Solving the final pass challenge :
==================================

Until version 0.9.3, fpsync only worked with file lists. That mode was perfect
to have balanced partitions with fine-grained specifications: a precise maximum
number of files and a maximum size. In that mode, fpsync is blazing fast, but
there is a catch: it was only able to perform *incremental* synchronizations.

As a consequence, a so-called 'final pass' was needed to delete extra files that
could have been deleted meanwhile (but already migrated) by users on the source
area.

When using fpsync to migrate big data shares, the recommended way was first to
perform those several successive synchronizations on live data and then stop the
service to keep the source share inaccessible and finalize the migration (as
fast as possible) with a single -manual- rsync --delete pass.
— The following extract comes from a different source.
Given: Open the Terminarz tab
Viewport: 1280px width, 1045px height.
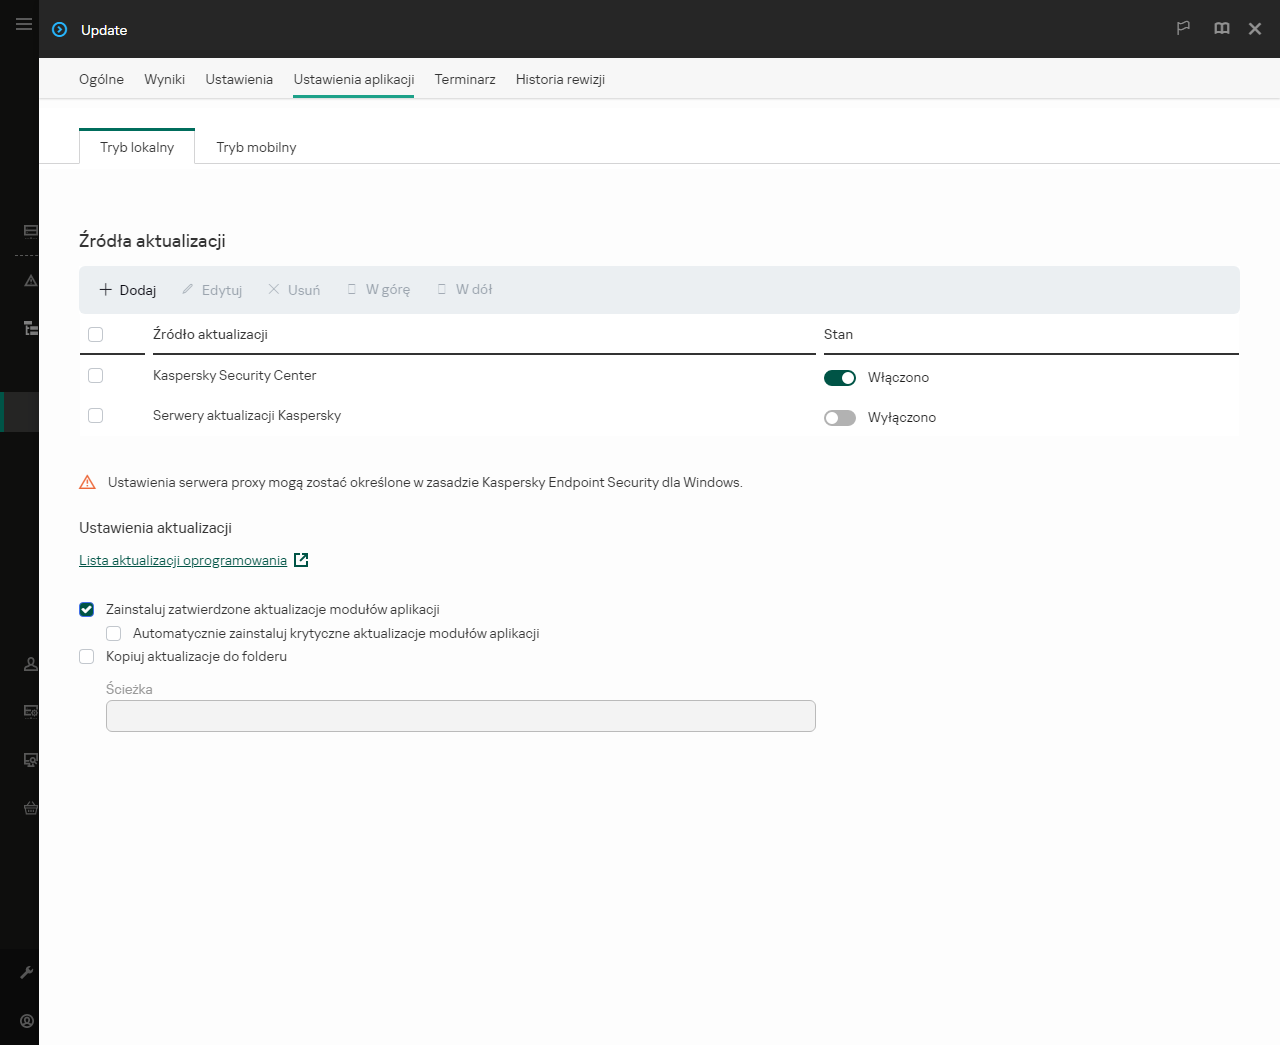Looking at the screenshot, I should point(465,79).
That final pass had to be performed through a single rsync command because
rsync's --delete option is incompatible with a parallel usage when using lists
of files, so fpsync could not pass that option to rsync jobs.
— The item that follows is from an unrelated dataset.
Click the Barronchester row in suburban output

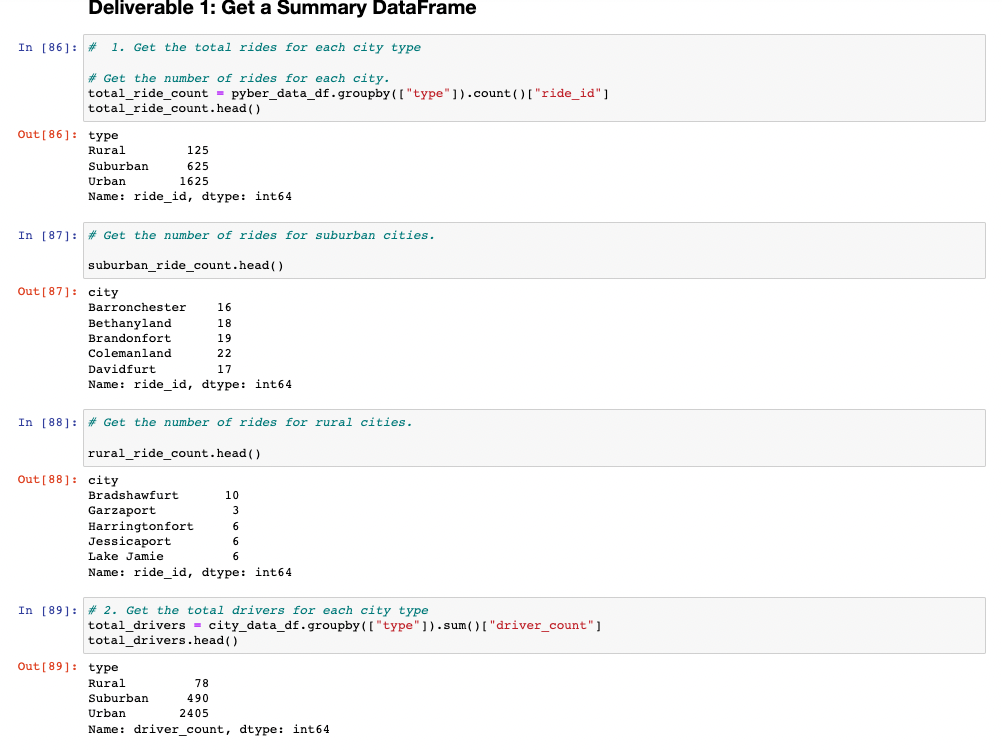(x=157, y=307)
The problem is, when you have to migrate several hundreds of TB of data, that
the final pass can be tricky. With such a data quantity, a single rsync can take
weeks just to crawl the filesystem, thus ruining all the benefits of fpsync. It
can also consume very large chunks of memory to store the file list. Last but
not least, rsync starts data transfer (or file deletion) only once crawling has
finished.

As that final pass is done while the service is offline to users, it should be
fast and reliable, which was obviously not the case.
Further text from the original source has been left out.